Features of PHP

PHP is a scripting language for developing web applications. It is supported by most hosting providers and is one of the most popular tools for creating dynamic websites (3rd place in Tiobe ranking). Among the sites that use PHP, such famous projects, such as Wikipedia, Facebook, etc.

Danish programmer Lerdorf in 1994, developed scripts in Perl / CGI, collecting statistics about the visitors to his online resume, and called it a Personal Home Page. When Perl functionality became insufficient, Lerdorf wrote a PHP/FI template interpreter in C. His second version was released in 1997 after much testing.

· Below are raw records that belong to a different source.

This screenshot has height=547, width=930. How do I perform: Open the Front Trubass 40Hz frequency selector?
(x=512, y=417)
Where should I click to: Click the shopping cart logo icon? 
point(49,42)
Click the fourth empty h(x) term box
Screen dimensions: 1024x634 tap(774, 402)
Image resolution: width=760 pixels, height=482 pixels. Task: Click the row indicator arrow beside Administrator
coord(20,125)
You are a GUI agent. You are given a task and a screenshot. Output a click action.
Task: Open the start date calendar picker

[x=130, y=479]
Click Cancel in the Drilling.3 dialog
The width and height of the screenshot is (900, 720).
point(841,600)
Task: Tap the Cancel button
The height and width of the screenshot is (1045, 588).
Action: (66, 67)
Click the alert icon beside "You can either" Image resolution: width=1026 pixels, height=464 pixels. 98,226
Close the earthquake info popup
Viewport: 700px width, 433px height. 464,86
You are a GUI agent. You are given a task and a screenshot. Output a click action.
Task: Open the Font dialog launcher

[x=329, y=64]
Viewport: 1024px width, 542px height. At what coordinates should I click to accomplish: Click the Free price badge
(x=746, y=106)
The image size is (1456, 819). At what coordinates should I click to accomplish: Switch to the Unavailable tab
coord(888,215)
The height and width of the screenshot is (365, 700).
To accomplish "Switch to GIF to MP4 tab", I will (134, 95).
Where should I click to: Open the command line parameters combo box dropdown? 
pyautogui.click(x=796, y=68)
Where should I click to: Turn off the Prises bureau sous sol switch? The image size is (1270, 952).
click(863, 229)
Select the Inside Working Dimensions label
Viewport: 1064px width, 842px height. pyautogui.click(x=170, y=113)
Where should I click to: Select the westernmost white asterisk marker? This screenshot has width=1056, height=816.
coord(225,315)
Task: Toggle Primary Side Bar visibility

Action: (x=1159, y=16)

A year later, Israeli programmers Suraski and Gutmans rewrote the interpreter code and released PHP 3.0. Over the next 6 years, a group of enthusiasts made numerous changes to the language. Today, the latest version is PHP 5.0. PHP 6.0 has been under development since 2006.

Using
PHP scripting language has gained wide popularity due to its speed of processing, simplicity, cross-platform, functionality and distribution of the source code under its own license. A wide set of built-in tools is used to develop and promote websites:

automatic extraction of server environment variables, GET and POST parameters into predefined arrays;
interacting with various database management systems (SQLite, MySQL, DBX, Microsoft SQL Server, dBase, DB++, and many others);
sending HTTP headers in automatic mode (facilitates search engine optimization of the site);
processing files uploaded to the server;
work with remote and local files, sessions, sockets, HTTP authorization, cookies, XForms.

When promoting sites also use the power of PHP to create user interfaces and scripts to collect statistics.

PHP syntax is similar to that of C. Some elements, such as associative arrays, are borrowed from Perl. It is possible to start a program with a PHP statement, variables are not required to be declared.

The language executes the code inside the . Data outside these tags is rendered in standard HTML document markup. Variable names begin with a $ character and are case sensitive, as are class, function and constant names.

Scripts are handled by the interpreter in an order that ensures the cross-platform nature of the application.